I happen to think it is particularly nasty (though not unusual for the NP) that the article finds this way to link the Green Party to Stalin.  But Abiotic Oil is not a policy of the Green Party at all.

The blog they refer to is here, is written by David Bergey.  This blog is, as they said, hosted by the Green Party website.

But of the three comments following this blog post, all are dismissive of abiotic oil, mainly because it is unscientific.  And abiotic oil theory has not been the basis of any policies of the Green Party.

Picture: I found the picture  of the kitties on the internet.  I added the word "Science" to illustrate the dilemma facing scientist who are offered funding by large corporations.

1 comment:

  1. Politics, by its nature, is a messy thing. And science, but its nature, is also a complicated thing.

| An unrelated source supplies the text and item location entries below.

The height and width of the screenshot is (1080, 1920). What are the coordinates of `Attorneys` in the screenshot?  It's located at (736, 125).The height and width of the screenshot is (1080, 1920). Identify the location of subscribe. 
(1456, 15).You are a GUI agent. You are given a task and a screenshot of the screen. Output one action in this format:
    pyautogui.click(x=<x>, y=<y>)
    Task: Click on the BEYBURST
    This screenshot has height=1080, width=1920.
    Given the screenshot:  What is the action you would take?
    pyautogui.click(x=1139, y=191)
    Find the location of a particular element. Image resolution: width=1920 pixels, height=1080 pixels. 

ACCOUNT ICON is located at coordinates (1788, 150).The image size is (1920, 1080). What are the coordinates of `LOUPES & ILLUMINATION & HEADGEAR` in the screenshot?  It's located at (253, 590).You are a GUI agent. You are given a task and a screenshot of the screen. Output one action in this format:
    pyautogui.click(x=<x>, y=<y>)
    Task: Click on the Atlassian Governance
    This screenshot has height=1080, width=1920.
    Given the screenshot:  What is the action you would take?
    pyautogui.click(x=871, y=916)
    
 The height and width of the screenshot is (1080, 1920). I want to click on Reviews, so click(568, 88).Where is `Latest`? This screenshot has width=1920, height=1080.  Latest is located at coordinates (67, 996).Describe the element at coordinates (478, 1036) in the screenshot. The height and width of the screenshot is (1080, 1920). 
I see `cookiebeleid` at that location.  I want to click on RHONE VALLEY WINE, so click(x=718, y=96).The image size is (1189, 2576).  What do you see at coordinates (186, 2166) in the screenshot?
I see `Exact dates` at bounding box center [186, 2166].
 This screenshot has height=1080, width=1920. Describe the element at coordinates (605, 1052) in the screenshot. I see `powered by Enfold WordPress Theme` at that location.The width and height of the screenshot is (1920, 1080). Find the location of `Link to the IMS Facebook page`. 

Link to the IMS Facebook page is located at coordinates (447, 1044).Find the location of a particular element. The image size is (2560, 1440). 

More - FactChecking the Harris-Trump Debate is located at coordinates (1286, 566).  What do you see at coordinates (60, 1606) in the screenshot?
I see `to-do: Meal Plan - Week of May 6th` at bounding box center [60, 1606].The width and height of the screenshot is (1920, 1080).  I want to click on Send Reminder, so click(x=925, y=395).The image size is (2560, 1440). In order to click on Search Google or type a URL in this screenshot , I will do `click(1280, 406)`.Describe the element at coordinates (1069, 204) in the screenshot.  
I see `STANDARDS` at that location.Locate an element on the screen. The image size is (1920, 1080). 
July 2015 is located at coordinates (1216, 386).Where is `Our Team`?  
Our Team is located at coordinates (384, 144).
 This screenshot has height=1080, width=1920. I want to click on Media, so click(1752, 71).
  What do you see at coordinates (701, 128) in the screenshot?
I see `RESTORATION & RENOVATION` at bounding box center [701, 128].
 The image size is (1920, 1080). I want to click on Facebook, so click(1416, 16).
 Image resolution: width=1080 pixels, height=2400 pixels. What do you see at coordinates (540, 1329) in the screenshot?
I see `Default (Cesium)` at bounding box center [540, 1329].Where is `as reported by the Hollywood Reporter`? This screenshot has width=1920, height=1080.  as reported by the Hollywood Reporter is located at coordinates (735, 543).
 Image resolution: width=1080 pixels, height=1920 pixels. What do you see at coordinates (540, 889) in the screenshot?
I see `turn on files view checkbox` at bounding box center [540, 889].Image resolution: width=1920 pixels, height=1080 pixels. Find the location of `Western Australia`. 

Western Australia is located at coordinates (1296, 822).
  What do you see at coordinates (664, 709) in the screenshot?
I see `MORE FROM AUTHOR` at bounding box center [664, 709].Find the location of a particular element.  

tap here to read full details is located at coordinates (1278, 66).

    So, it's a piece of cake for Tristin Hopper to uncover 'evidence' that the Green Party supports unscientific policy. He could just as easily uncover 'evidence' that the Conservative Party supports 'unconservative' policies and that the Liberal Party supports 'illiberal' policies ... LOL!

    But, back to the point ... If I understand the National Post article, Hopper is essentially criticizing the Green Part of (at best) inconsistency or (at worst) hypocrisy.

    And perhaps he's right. Now, in fairness, when do we get to read his articles on the inconsistencies and hypocrisies of the other political parties? Plenty more substance there, I should think!